Your mother passed away a decade ago, so, when your father passed away last month, his estate went to you, your brother and your sister. They both live in the Lynnwood area, but you moved away for your career.
What feels so wrong to you is simple: Far more of the assets went to your brother and sister. It's not that you didn't get anything. And you're not trying to be greedy; your business is doing well and you don't need the extra money. It's just that your father always liked to split things evenly and you can't believe he'd write a will that was so biased against you.
You could be a victim of undue influence. This essentially means that your brother and sister used a position of power -- they were caring for your elderly father and he was dependent on them -- to influence the will.

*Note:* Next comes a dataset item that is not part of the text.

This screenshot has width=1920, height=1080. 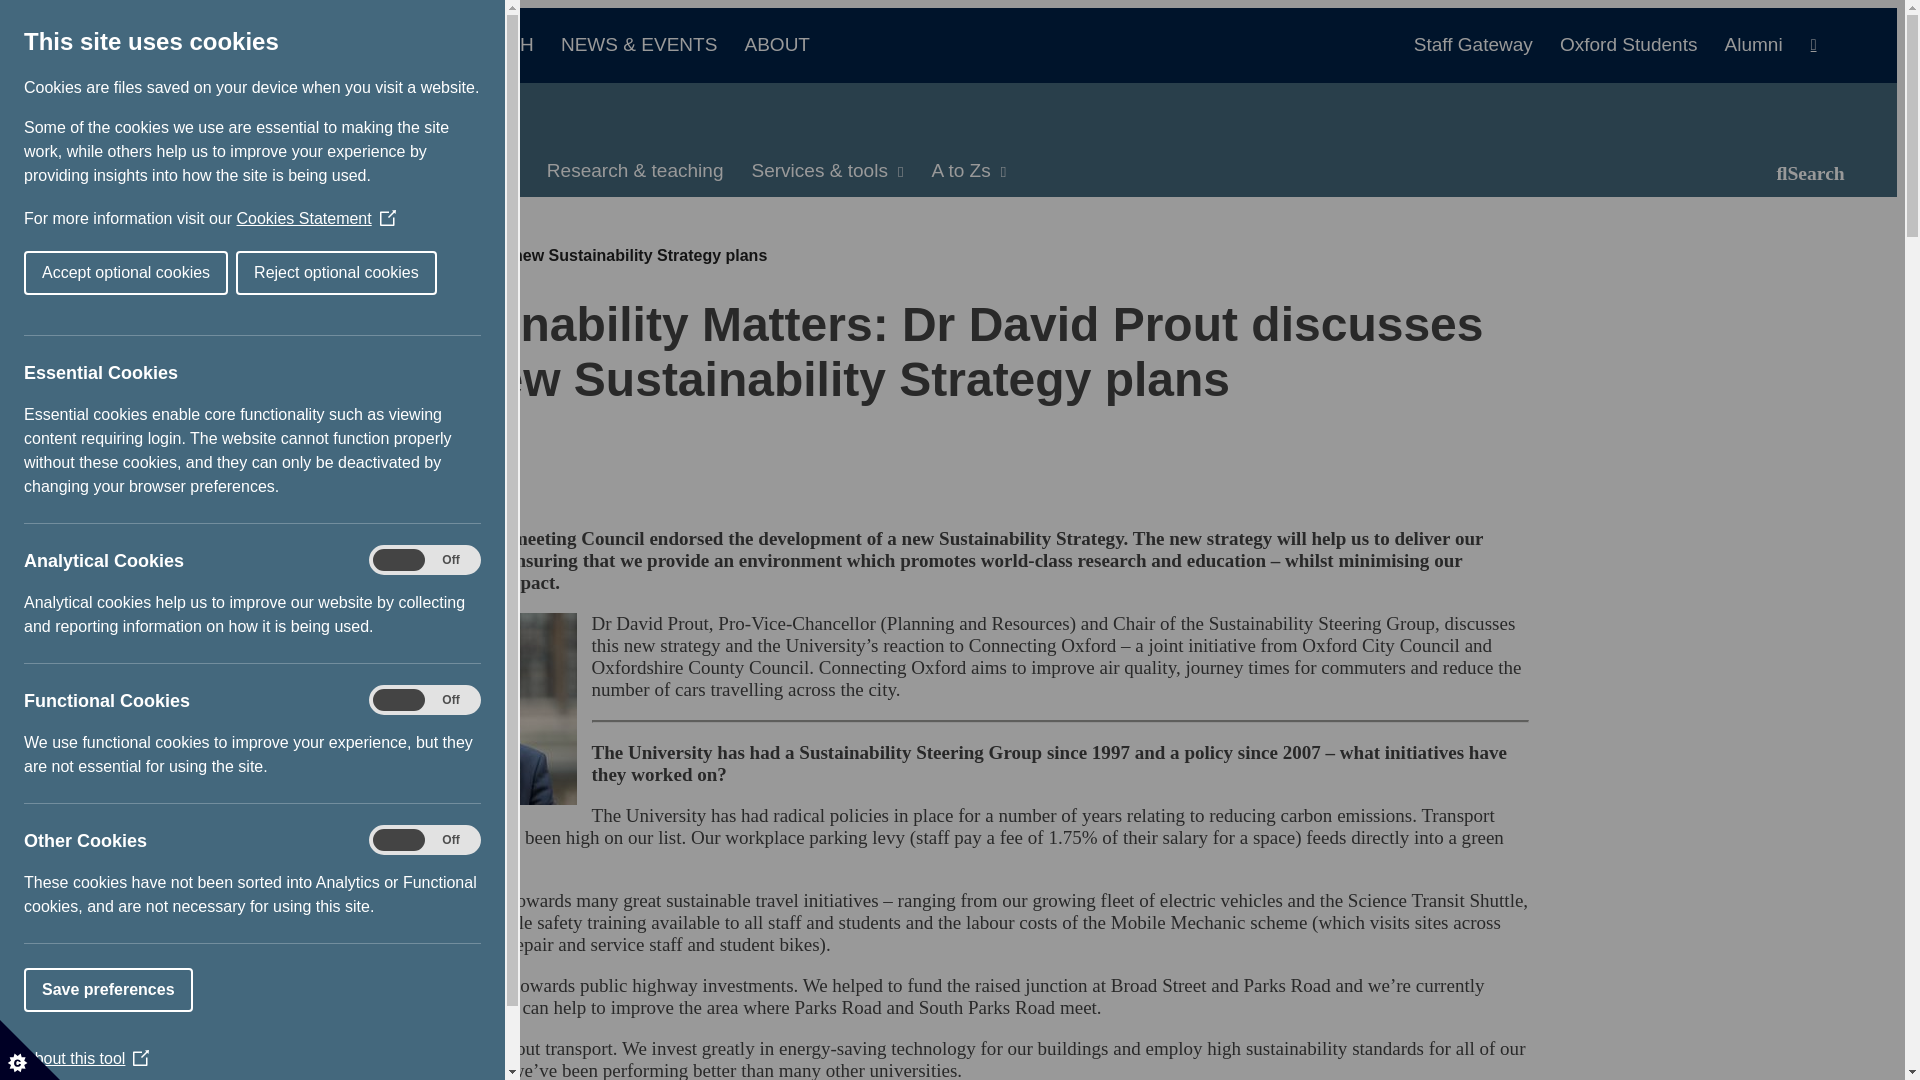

Maybe they lied about you. Maybe they intercepted the letters you wrote and threw them away. Maybe your father's mental abilities were slipping and they just tricked him into doing things he never wanted to do and didn't remember afterward. In the end, though that is his official will, it doesn't reflect his thoughts and desires.

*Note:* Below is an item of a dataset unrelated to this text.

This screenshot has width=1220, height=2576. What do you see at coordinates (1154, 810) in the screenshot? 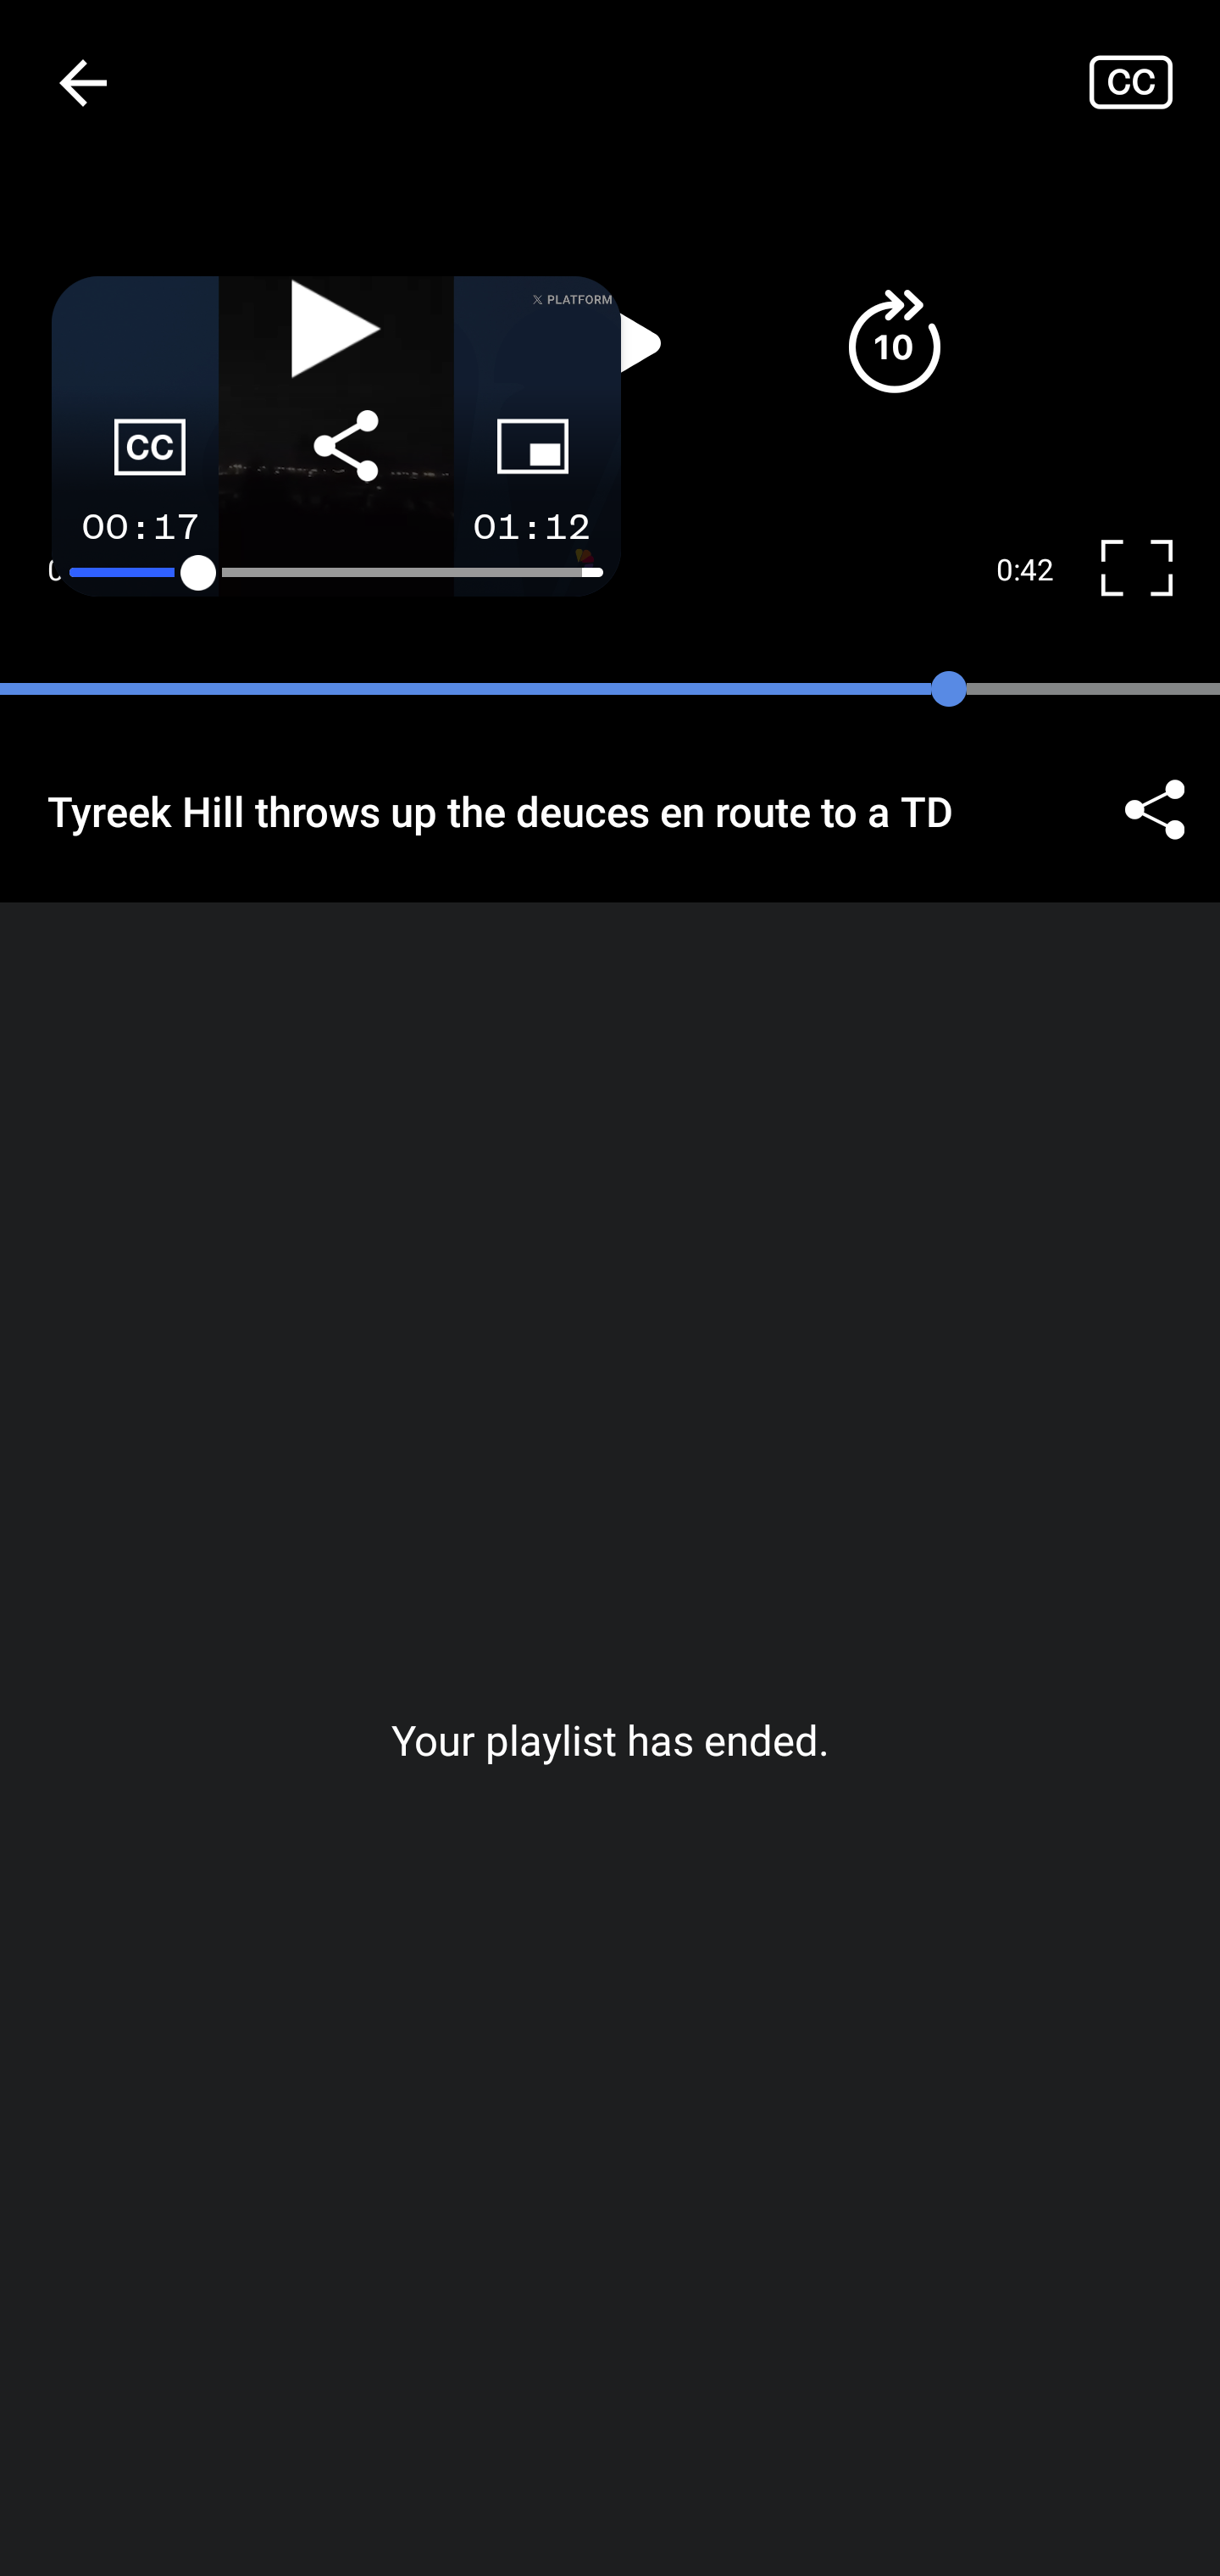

Experts warn about situations where a caretaker benefits more than anyone else from a will. That person has much more access to the elderly individual.
Granted, these warnings could also be aimed at non-family members. Perhaps the caretaker is a hired home health aid. If the will comes out and he or she gets just as much as the blood relatives, is that cause for concern? But the same thing can happen with family members and even siblings, when influence on the elderly parent is not equal.

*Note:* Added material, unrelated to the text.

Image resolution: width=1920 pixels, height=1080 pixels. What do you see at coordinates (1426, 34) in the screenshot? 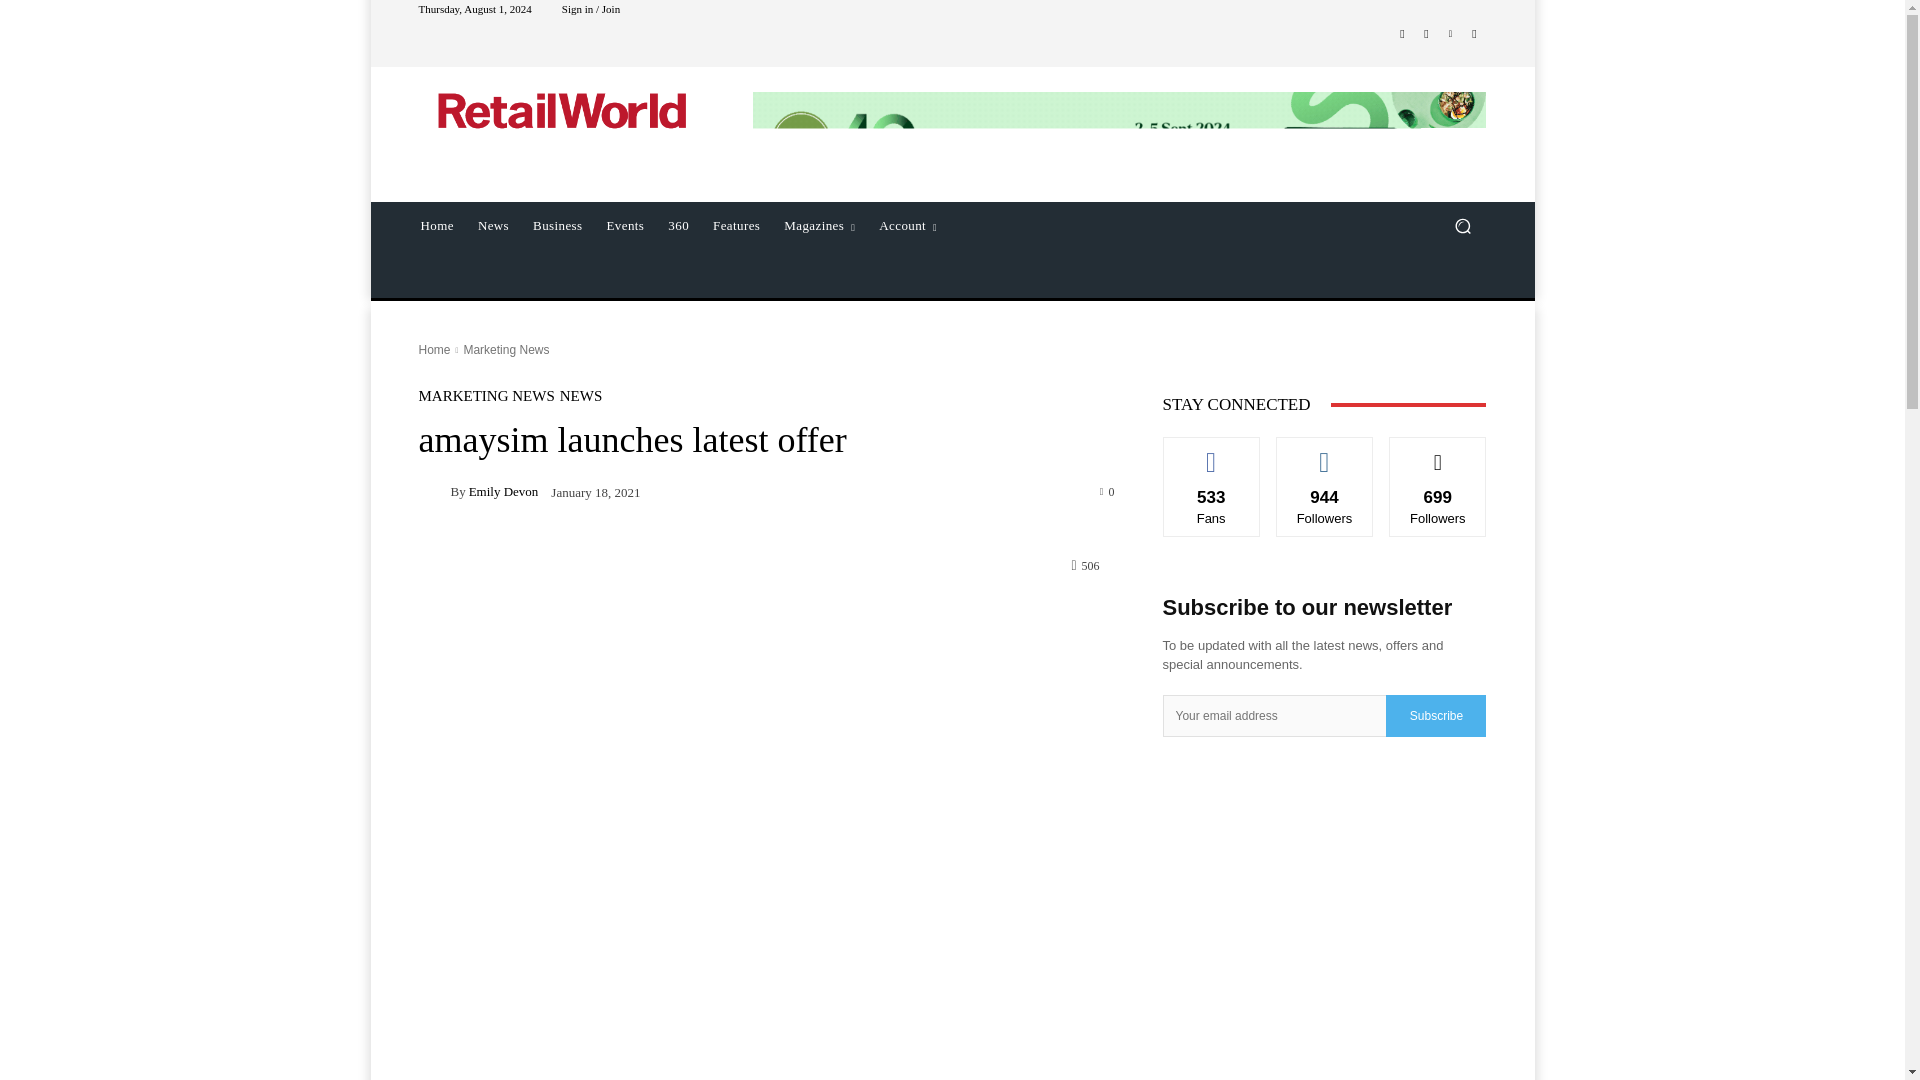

It is worth noting that these situations get very tricky. Just because the will "feels" wrong doesn't mean it is. The court has to consider the fact that your father may have had a valid reason for making the change.
For instance, perhaps you are financially independent thanks to your career. Your brother and sister, meanwhile, are still living near your father because they're stuck in dead-end jobs. He worried about what they'd do after he was gone, so he gave them more assets because they needed more assets.
Even so, this is a serious red flag. In a complex case that people contest on both sides, it is very important to understand your legal options. Undue influence could mean that a will does not stand.